In order to get a bag-of-words representation for all of the text data in our DataFrame, we must first convert the text data in each row of the DataFrame into a single string.

We previously looked at a single column, so this wasn't necessary, as so each row(column field) was already just a single string. `CountVectorizer` expects each row to be a single string. In order to use all of the text columns, we'll need a method to turn a list of strings into a single string.

We'll define the function `combine_text_columns()`. It will convert all text data in the DataFrame to a single string per row, that can be passed to the vectorizer object and made into a bag-of-words using the `.fit_transform()` method.

In [1]:
# ignore deprecation warnings in sklearn
import warnings
warnings.filterwarnings("ignore")

import pandas as pd
import numpy as np
import seaborn as sns
import matplotlib.pyplot as plt
%matplotlib inline

# set seed for reproducibility
np.random.seed(0)

df = pd.read_csv('../data/TrainingData.csv',index_col=0)

NUMERIC_COLUMNS = ['FTE', 'Total']
LABELS = ['Function',
 'Use',
 'Sharing',
 'Reporting',
 'Student_Type',
 'Position_Type',
 'Object_Type',
 'Pre_K',
 'Operating_Status']

In [3]:
# Define combine_text_columns()
def combine_text_columns(data_frame, to_drop=NUMERIC_COLUMNS + LABELS):
    """ converts all text in each row of data_frame to single vector """
    
    # Drop non-text columns that are in the df
    to_drop = set(to_drop) & set(data_frame.columns.tolist())
    text_data = data_frame.drop(to_drop, axis=1)
    
    # Replace nans with blanks
    text_data.fillna('', inplace=True)
    
    # Join all text items in a row that have a space in between
    return text_data.apply(lambda x: " ".join(x), axis=1)

Now we'll use `combine_text_columns()` to convert all text data in your DataFrame to a single vector that can be passed to the vectorizer object and made into a bag-of-words using the `.fit_transform()` method.

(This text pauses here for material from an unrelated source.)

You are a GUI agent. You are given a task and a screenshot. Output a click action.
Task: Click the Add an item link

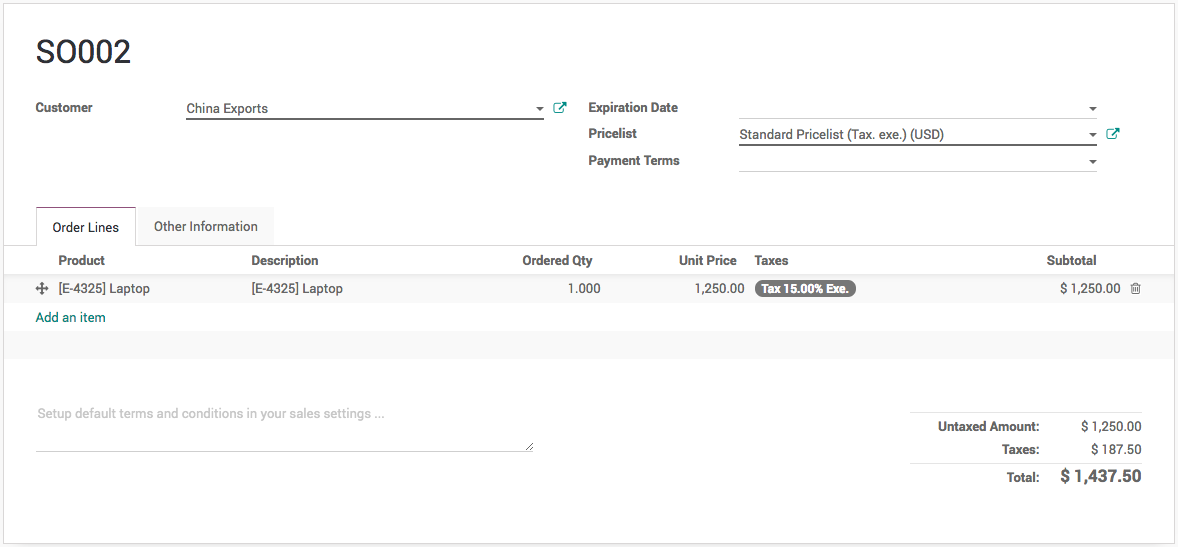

We'll compare the effect of tokenizing using any non-whitespace characters as a token and using only alphanumeric characters as a token(the vectorizer will accept pnly alpha numeric characters in our tokens).

In [4]:
from sklearn.feature_extraction.text import CountVectorizer

# Create the basic & alphanumeric token pattern
TOKENS_BASIC = '\\S+(?=\\s+)'
TOKENS_ALPHANUMERIC = '[A-Za-z0-9]+(?=\\s+)'

# Instantiate basic CountVectorizer & alphanumeric CountVectorizer
vec_basic = CountVectorizer(token_pattern=TOKENS_BASIC)
vec_alphanumeric = CountVectorizer(token_pattern=TOKENS_ALPHANUMERIC)

# Create the text vector
text_vector = combine_text_columns(df)

# Fit and transform the models
vec_basic.fit_transform(text_vector)
vec_alphanumeric.fit_transform(text_vector)

# Print number of tokens of vec_basic & vec_alphanumeric
print("There are {} tokens in the dataset".format(len(vec_basic.get_feature_names())))
print("There are {} alpha-numeric tokens in the dataset".format(len(vec_alphanumeric.get_feature_names())))

There are 4757 tokens in the dataset
There are 3284 alpha-numeric tokens in the dataset


Notice that tokenizing on alpha-numeric tokens reduced the number of tokens, just as in the last exercise. We'll keep this in mind when building a better model with the Pipeline object next.